■ PROBLEM REQUIREMENTS
Return exactly the lines below, starting with the one that has "Instruction: Click the ascending" and going on through the one that has "The image size is (1317, 896).".

Collection entries:
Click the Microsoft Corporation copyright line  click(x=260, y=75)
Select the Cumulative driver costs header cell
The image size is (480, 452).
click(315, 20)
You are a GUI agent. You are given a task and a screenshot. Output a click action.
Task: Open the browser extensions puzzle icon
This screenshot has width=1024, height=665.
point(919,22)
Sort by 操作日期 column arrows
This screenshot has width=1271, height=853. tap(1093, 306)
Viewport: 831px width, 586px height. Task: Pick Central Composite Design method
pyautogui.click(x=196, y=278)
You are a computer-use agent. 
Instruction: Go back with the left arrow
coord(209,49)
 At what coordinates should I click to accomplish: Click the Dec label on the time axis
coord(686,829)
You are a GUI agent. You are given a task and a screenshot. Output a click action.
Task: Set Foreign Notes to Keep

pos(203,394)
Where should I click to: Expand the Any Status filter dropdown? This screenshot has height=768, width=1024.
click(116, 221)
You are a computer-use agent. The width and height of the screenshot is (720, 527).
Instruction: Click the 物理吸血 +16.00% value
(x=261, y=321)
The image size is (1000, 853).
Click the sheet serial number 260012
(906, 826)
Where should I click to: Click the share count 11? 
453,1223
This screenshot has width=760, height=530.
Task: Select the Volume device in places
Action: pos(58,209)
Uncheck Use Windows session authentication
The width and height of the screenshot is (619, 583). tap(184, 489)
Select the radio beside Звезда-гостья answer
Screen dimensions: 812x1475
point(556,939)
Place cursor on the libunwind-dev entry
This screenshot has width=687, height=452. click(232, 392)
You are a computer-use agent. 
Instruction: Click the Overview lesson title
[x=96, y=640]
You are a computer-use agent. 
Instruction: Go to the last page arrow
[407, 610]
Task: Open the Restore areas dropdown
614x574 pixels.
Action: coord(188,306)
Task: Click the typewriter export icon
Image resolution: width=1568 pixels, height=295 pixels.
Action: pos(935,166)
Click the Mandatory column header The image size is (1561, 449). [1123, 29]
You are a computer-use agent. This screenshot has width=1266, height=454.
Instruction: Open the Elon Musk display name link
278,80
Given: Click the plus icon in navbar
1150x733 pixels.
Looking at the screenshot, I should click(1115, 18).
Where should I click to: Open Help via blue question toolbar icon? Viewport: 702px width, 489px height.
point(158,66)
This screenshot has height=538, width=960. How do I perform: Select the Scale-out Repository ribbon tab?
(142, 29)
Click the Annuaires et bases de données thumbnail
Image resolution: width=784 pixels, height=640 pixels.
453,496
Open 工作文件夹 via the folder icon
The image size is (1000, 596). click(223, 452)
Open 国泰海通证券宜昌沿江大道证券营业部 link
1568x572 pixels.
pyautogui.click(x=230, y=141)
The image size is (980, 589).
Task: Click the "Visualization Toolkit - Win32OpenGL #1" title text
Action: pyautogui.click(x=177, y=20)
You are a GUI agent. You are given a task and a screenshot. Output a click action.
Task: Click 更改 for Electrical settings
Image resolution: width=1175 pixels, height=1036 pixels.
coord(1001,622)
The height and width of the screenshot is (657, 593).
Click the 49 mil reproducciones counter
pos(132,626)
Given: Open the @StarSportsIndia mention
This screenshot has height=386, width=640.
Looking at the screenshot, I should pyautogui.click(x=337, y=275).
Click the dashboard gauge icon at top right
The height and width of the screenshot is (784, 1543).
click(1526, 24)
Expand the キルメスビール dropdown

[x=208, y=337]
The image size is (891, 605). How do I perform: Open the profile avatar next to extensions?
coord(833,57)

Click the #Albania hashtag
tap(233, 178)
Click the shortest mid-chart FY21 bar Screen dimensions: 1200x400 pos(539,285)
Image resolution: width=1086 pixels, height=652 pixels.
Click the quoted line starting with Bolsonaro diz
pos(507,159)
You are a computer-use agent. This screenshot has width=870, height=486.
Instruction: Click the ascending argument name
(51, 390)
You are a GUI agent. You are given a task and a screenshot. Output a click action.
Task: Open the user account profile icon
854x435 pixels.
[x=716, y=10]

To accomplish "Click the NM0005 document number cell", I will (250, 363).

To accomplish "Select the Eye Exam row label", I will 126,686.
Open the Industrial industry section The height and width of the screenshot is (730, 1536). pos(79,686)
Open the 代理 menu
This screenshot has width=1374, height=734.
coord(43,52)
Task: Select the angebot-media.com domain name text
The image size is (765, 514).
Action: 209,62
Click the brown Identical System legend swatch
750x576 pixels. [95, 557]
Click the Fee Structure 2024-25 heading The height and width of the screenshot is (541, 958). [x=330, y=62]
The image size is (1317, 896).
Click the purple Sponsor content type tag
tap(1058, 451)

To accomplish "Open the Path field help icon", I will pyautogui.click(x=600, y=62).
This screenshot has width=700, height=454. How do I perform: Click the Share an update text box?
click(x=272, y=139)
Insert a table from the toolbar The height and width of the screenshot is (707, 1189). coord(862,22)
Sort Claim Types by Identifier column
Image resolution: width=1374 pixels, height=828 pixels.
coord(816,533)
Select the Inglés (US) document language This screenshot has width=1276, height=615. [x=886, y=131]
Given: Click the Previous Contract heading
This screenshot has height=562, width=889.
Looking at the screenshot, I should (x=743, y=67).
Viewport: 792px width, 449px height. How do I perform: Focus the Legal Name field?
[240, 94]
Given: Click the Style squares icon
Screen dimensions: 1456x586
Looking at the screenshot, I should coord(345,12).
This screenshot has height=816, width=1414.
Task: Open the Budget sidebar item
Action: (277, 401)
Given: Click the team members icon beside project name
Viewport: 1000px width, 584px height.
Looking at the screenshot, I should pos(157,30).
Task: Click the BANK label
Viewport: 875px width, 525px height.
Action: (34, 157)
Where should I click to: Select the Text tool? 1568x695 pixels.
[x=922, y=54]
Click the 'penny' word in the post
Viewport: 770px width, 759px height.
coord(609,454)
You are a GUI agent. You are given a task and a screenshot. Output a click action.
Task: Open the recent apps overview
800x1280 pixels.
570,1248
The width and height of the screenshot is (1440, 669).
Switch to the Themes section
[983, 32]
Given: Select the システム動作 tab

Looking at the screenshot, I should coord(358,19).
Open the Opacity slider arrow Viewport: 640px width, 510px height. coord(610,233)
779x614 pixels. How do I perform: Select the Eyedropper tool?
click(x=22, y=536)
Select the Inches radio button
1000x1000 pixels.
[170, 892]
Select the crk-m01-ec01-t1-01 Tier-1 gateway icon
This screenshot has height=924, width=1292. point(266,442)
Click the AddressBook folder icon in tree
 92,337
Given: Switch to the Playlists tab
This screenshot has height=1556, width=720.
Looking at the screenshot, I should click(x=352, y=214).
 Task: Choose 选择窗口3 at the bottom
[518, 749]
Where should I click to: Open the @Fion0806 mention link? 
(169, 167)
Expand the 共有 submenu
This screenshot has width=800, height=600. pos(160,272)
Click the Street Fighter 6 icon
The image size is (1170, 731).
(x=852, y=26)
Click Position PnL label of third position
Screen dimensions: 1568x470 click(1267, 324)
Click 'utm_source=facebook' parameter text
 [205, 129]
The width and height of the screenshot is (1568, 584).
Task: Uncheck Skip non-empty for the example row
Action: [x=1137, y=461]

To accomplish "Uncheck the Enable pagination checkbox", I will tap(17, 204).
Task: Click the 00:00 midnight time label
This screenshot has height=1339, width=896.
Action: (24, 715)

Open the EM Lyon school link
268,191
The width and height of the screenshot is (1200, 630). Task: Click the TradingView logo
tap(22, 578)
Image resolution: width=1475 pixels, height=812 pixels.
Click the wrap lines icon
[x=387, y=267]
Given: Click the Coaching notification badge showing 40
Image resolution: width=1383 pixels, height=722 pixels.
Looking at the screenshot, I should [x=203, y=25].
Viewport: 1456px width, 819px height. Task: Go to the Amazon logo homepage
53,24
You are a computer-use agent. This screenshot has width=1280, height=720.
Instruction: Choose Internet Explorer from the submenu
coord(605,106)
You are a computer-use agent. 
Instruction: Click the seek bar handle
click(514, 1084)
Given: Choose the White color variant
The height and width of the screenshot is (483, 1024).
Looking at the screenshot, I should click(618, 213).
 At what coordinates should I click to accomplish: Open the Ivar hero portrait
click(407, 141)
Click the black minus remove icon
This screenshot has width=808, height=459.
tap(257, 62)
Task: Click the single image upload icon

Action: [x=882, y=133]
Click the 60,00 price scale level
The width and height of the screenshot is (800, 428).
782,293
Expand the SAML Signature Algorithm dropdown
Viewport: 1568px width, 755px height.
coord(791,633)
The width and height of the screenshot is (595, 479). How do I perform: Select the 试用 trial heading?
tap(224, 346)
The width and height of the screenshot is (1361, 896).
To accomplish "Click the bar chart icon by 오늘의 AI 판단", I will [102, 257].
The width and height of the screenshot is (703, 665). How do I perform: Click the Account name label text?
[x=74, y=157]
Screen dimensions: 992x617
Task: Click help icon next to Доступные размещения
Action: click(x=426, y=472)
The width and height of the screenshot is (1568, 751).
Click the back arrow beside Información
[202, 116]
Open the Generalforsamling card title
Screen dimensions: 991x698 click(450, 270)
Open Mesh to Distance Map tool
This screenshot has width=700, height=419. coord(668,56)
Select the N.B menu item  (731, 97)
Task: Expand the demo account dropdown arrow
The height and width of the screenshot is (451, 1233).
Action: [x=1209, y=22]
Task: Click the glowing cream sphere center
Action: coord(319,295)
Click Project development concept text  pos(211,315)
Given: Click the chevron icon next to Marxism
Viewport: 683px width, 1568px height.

■ EXERCISE ANSWER
Instruction: Click the ascending argument name
(51, 390)
You are a GUI agent. You are given a task and a screenshot. Output a click action.
Task: Open the user account profile icon
854x435 pixels.
[x=716, y=10]

To accomplish "Click the NM0005 document number cell", I will (250, 363).

To accomplish "Select the Eye Exam row label", I will 126,686.
Open the Industrial industry section The height and width of the screenshot is (730, 1536). pos(79,686)
Open the 代理 menu
This screenshot has width=1374, height=734.
coord(43,52)
Task: Select the angebot-media.com domain name text
The image size is (765, 514).
Action: 209,62
Click the brown Identical System legend swatch
750x576 pixels. [95, 557]
Click the Fee Structure 2024-25 heading The height and width of the screenshot is (541, 958). [x=330, y=62]
The image size is (1317, 896).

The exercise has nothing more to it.